「見ること」「噛むこと」が消化の始まり

イメージ 1

「見ること」「噛むこと」が消化の始まり

食事に硬いものが少なくなり、噛むことが少なくなって、あごの発達が悪くなり、ますます噛みにくくなるという悪循環は見逃せないポイントです。

食欲がそそられると、人間の脳は各器官に命じて、食物を受け入れる準備をします。口の中では唾液が分泌されます。人間唾液の中にはアミラーゼというデンプンなどを分解する酵素が含まれていますが、噛むことで唾液の分泌量は適度に増えます。

飲み込むまでには、20~30回噛むのがよいといわれています。噛むことは、それ以降の消化管に負担をかけず、また、脳の血流もよくします。

歯科医に聞いた話ですが、認知症を患う人は、奥歯がないか、歯の調子が悪くて噛むことができない人にも多いそうです。歯のある人の頭蓋骨と、歯のない人の頭蓋骨では、ない人の頭蓋骨はとても軽く、それは脳の血流が悪くなることから頭蓋骨が骨粗鬆症を起こしているという説明でした。

ご飯や味噌汁の椀を持ち替えながら、一人分ずつ盛られた、おかず、漬け物とバランスよく食べる日本食は、彩りや食感などを同時に楽しむことができて、たくさんの量を摂り過ぎないためにもよいものです。しかし、最近、子供たちの間で、「ご飯だけ」「おかずだけ」と一種類ずつ食べてしまう食べ方の傾向が強くなっているのだそうです。そんな食べ方では口の中で混ざり合う微妙な味を楽しむこともできなくなります。
せっかく、いろいろなものを手に入れられる豊かさを持つことができたのですから、色や香り、素材の食感を感じられる食事をしたいものです。
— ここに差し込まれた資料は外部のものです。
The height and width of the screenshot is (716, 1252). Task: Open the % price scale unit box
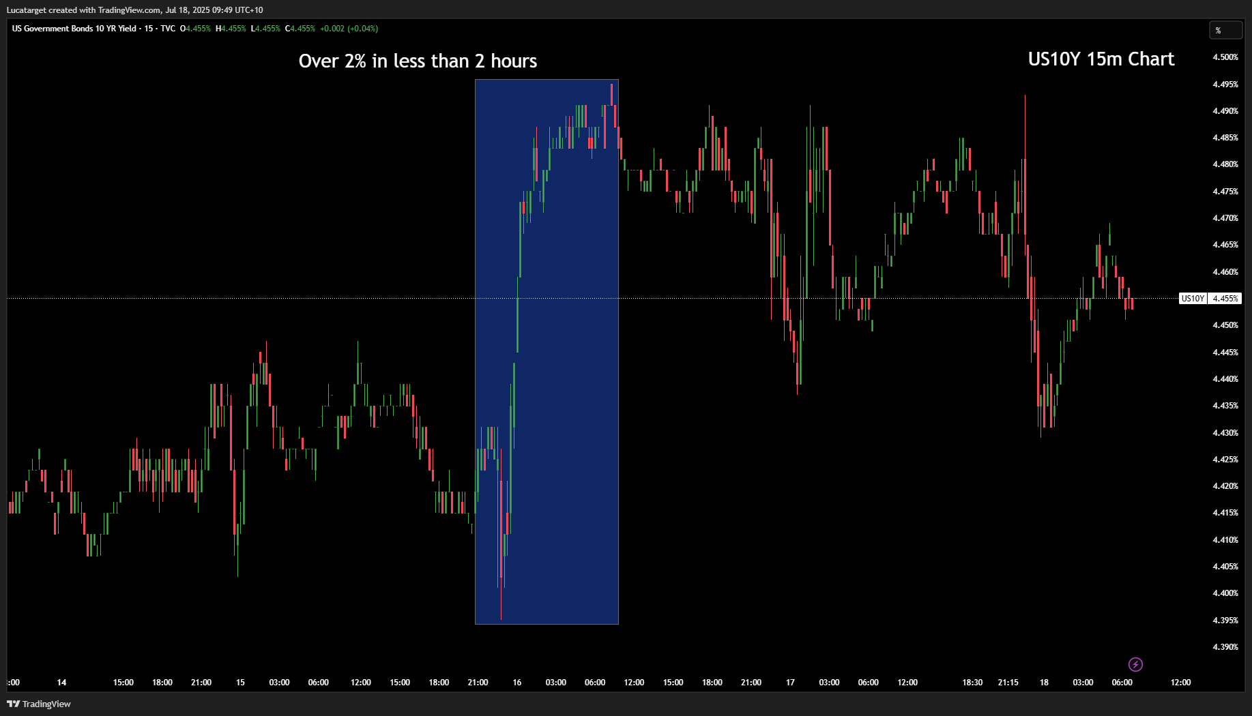(x=1225, y=30)
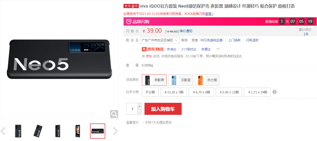Show next thumbnails with right arrow
317x141 pixels.
115,131
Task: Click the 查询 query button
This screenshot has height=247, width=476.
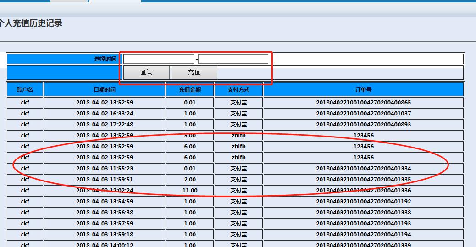Action: tap(147, 72)
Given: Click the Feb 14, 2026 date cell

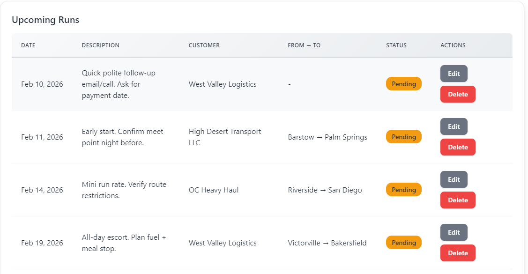Looking at the screenshot, I should [42, 190].
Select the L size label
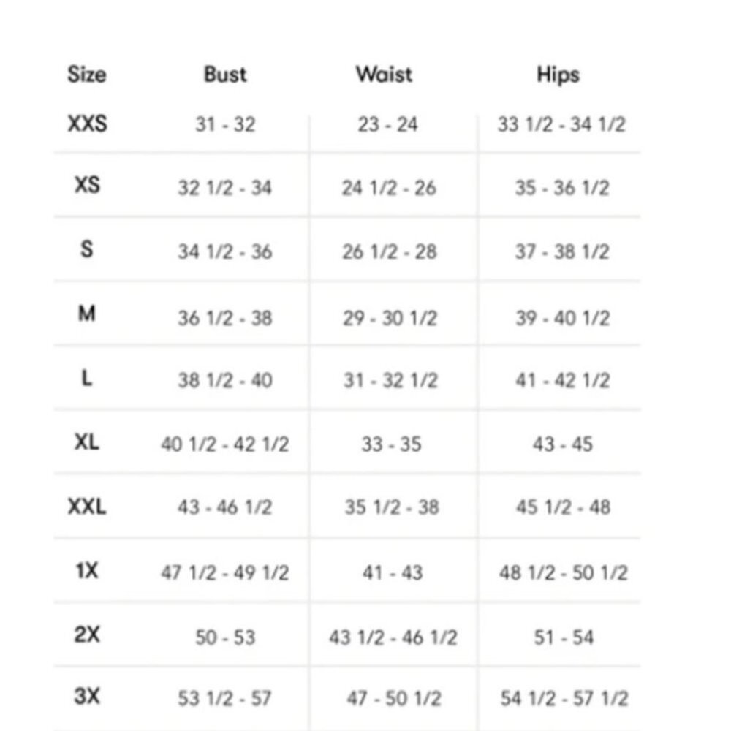 click(87, 378)

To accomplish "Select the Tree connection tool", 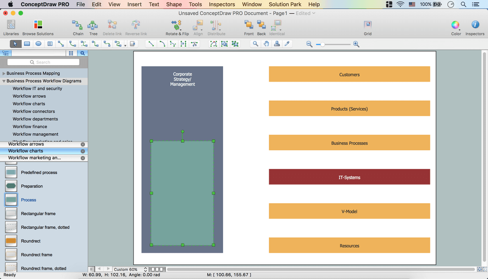I will tap(93, 25).
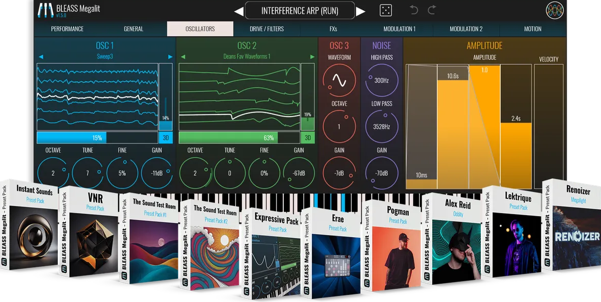Toggle the OSC 1 3D button

coord(166,137)
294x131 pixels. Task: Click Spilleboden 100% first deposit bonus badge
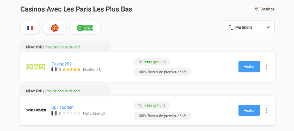pos(162,116)
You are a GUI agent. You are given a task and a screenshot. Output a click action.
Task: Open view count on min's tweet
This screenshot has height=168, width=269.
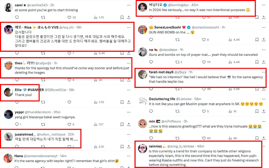pyautogui.click(x=232, y=138)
それが、「食事を豊かに楽しむ」ことだと思います。ほんの何十分かの食事時間を惜しむ人は、寿命まで短くしてしまいますよ。

とにかく食欲を満たせばいいとばかりに、噛まずに飲み込んでしまうと、唾液も出遅れてしまいます。
いきなり食べ始めると、脳は、慌ててしまいます。
噛まずに飲み込まれた食物は、食道を通って胃へ運ばれます。
脳からの指令がこないうちに、それも、口の中でよく砕かれていない食物が胃の中に入ると、胃は驚いて、ホイと十二指腸に送ってしまいます。
それを受け取った十二指腸(小腸)は、必死に消化しようとしますが、次ぎから次に送られてくる食物をこなすためには、さっさと空腸(小腸)に送ってしまわなくてはいけません。
消化不足の食物を受け取った小腸は、せっせと毛細血管やリンパ管へ送ります。それでも、まだ山のように食物が送られてきます。

そのうちに、腸の中に、なにやら悪そうな顔をした奴ら(有害物質)が増えてきて、臭いのなんの。
いつも張り切っている善玉菌(腸内細菌)も、げんきがなくなったようです。何だか数も減っています。
小腸から吸収されなかった食物の残りや未消化のものは大腸へ送られますが、大腸も、どんどん仕事ばかり溜まっていってしまうのです。

こんなことが毎日続くと消化管は疲労してしまいます。胃腸は、機能が低下して、慢性疲労で仕事(消化吸収)どころではなくなってしまいます。
胃腸がしっかり働いてくれないので、次に控えている肝臓や腎臓も疲れてしまいます。